Saving a new mother's heart

BIRMINGHAM, ALA.; May 9, 2008

5 months after Lindy Jones gave birth to her son, Matthew, she got sick with what at first seemed like pneumonia.

But tests revealed something much worse.

Lindy recalls, "Well, the doctor grabbed my mama's arm, and said 'I wouldn't leave just yet. She's having a massive heart attack.' "

A blood clot formed in a major artery of Lindy's heart - a rare complication of childbirth,

Doctors quickly implanted a balloon pump through her leg to her heart... to keep Lindy alive, but that caused more problems.

Dr.

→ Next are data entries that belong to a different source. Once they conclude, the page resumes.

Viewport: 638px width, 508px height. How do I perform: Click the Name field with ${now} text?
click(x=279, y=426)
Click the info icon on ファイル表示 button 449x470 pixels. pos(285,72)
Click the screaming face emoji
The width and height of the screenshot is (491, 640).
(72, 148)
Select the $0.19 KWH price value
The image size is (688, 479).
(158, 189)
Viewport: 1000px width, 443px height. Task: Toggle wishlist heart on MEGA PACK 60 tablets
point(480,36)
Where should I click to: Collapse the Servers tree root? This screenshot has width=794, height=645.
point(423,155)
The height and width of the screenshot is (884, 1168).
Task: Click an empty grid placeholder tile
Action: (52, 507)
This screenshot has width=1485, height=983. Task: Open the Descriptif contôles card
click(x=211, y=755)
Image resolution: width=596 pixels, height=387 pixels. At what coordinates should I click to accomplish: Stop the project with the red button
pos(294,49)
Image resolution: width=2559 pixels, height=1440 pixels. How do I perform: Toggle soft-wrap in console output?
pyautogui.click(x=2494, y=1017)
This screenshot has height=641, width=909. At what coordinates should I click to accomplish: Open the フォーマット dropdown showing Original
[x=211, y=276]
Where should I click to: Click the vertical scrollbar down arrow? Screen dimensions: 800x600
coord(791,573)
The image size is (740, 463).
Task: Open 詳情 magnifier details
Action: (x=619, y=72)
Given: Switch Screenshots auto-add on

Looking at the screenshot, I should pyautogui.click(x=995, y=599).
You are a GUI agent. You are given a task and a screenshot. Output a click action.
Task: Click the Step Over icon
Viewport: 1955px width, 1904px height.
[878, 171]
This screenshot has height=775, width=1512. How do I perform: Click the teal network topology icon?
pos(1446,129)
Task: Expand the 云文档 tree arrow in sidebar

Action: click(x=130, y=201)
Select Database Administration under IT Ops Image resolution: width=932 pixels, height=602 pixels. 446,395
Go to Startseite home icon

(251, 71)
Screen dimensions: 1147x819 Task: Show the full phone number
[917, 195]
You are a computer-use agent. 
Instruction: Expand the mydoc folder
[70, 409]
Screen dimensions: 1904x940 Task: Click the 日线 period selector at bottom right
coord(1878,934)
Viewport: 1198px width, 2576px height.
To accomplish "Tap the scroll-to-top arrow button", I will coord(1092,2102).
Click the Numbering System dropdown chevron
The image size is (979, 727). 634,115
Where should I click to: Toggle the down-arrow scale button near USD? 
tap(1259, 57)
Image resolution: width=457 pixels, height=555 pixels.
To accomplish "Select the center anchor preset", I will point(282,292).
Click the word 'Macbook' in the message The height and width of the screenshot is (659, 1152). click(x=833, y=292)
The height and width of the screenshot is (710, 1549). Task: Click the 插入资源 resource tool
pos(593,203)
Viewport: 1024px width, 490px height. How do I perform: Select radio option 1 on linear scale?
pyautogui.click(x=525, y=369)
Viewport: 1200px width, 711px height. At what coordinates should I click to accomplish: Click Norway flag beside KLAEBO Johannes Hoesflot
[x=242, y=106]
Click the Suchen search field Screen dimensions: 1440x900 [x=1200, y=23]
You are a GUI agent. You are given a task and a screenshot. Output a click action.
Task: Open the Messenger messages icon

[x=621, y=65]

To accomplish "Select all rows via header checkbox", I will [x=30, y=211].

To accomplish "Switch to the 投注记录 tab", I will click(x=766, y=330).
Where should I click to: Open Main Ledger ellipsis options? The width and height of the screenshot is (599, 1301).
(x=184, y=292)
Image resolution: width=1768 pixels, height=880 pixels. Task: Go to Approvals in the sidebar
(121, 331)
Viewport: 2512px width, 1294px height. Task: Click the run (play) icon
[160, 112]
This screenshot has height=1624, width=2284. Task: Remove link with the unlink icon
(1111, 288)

Salpy Pamboukian, of the University of Alabama-Birmingham says, "Her circulation was so poor that she wasn't really getting enough blood flow to her legs."

Lindy says, "They, um, that's when they took my leg."

When Lindy woke up, she discovered doctors had to amputate her right leg below the knee.

Later, that heart pump was replaced with a device called a left ventricular assist device, or L-VAD.

It keeps her heart going while she waits for a transplant.

Dr. Pampoukian says, "We never know when a donor organ is going to be available, so if somebody's so ill that we don't think they're going to make it to the heart transplant, we use the LVAD to bridge them to that, and we call that bridge to transplantation."

Matthew was almost a year old by the time an anxious Lindy finally got home from the hospital.

"He's absolutely wonderful. I can't, I don't know how I'd do it if he was anything else, " says Lindy.

Lindy Jones is still waiting for a heart, but the L-VAD is helping her survive until one becomes available. She looks forward to celebrating many more Mother's Days to come.